In the interest of not destroying this facility's good name, I will simply tell you that it rhymes with "The Waytrium." You are now free to make your own assumptions.

If you wish to purchase fresh fruit at this facility, it must be purchased in a small plastic box garnished with lettuce. The price of this plastic box is $1.60. So, after my fruit selection, I am left with four dollars. I always purchase a sandwich that costs $3.75, which leaves me with a quarter. Gee, that's all right. I wasn't thirsty anyway.

But I can put the fruit back and buy an unhealthy cookie for $.85, thus enabling me to quench my monstrous thirst after I have finished my rigorous morning of Latin nouns and plots for global domination. How, I ask you, are we, the students, to perform our best academically when we are unable to purchase a frosty beverage and fruit without tapping into our rapidly dwindling Dining Plus accounts?

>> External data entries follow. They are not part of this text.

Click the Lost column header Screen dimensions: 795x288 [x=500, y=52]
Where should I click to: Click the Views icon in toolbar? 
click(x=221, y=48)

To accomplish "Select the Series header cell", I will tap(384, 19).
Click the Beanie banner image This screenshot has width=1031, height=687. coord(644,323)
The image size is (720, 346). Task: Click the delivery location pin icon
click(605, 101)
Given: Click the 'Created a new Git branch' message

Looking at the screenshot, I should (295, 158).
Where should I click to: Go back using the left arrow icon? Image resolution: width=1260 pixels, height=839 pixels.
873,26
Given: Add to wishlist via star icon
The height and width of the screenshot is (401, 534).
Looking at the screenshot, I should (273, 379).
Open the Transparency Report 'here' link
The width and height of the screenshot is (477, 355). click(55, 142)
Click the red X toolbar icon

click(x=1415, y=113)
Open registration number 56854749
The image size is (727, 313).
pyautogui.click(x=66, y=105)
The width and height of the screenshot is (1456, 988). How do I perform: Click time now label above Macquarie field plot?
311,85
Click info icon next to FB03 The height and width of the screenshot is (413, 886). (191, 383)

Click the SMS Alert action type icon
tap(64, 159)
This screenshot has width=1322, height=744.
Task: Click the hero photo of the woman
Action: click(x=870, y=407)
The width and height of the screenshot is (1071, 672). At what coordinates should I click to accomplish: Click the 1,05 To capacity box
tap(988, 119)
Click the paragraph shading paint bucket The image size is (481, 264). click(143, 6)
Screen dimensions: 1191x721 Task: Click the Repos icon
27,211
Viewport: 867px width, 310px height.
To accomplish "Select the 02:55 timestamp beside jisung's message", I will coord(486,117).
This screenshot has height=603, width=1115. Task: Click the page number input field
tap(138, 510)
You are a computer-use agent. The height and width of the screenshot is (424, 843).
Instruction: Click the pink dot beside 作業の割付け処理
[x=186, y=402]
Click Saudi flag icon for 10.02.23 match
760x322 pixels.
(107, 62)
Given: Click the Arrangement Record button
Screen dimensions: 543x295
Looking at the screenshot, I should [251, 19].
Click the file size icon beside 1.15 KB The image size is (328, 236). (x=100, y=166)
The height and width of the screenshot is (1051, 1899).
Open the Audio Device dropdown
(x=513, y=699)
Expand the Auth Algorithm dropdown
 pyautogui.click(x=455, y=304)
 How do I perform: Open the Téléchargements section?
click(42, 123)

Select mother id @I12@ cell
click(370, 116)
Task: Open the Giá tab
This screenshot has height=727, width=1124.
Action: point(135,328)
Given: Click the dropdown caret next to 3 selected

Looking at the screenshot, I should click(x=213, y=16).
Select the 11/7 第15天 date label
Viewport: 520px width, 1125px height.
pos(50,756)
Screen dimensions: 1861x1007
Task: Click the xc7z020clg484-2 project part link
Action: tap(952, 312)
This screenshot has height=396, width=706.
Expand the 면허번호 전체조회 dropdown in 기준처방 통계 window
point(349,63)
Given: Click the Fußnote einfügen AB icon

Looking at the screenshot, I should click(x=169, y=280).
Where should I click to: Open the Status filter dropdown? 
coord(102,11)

I now wish to study the fruit situation more closely with the help of long division. To establish my credibility, let it be known that I sat in the back row of Mrs. von der Hoff's calculus class in the 12th grade. I will not mention, however, that many of these class periods were spent playing "Miss Suzy" hand-clapping games with the valedictorian.

Included in my study are strawberries, grapes, and pineapple. I did not include melons of any sort, for melons taste as though they have been marinated in baboon sweat. This is true everywhere.

Back to the study: In a standard plastic box, we have 37 grapes, 14 cubes of pineapple, or 6 strawberries. For the benefit of this facility, I included fruit such as shriveled or squishy grapes and albino strawberries that are unfit for consumption. We will assume that the plastic box with lettuce is free.

Let us divide $1.60 by each aforementioned fruit quantity. This puts grapes at $.04 apiece, cubes of pineapple at $.11, and strawberries, even the albino ones, at $.26.

This means, of course, that a grape costs more than a minute of long-distance phone time. A cube of pineapple costs 1 cent more than a piece of Bazooka bubble gum, and it doesn't even come with a comic. I half expected the strawberries to be platinum-plated.

In short, you, personally, are doomed to gain weight. In a short time, your Dining Plus will cease to be and you will have no choice but to pick up the cookie instead of fruit. Indeed, that is the way of things: Everything, even a healthy lifestyle, has a price.

I mean, except for the packets of ketchup.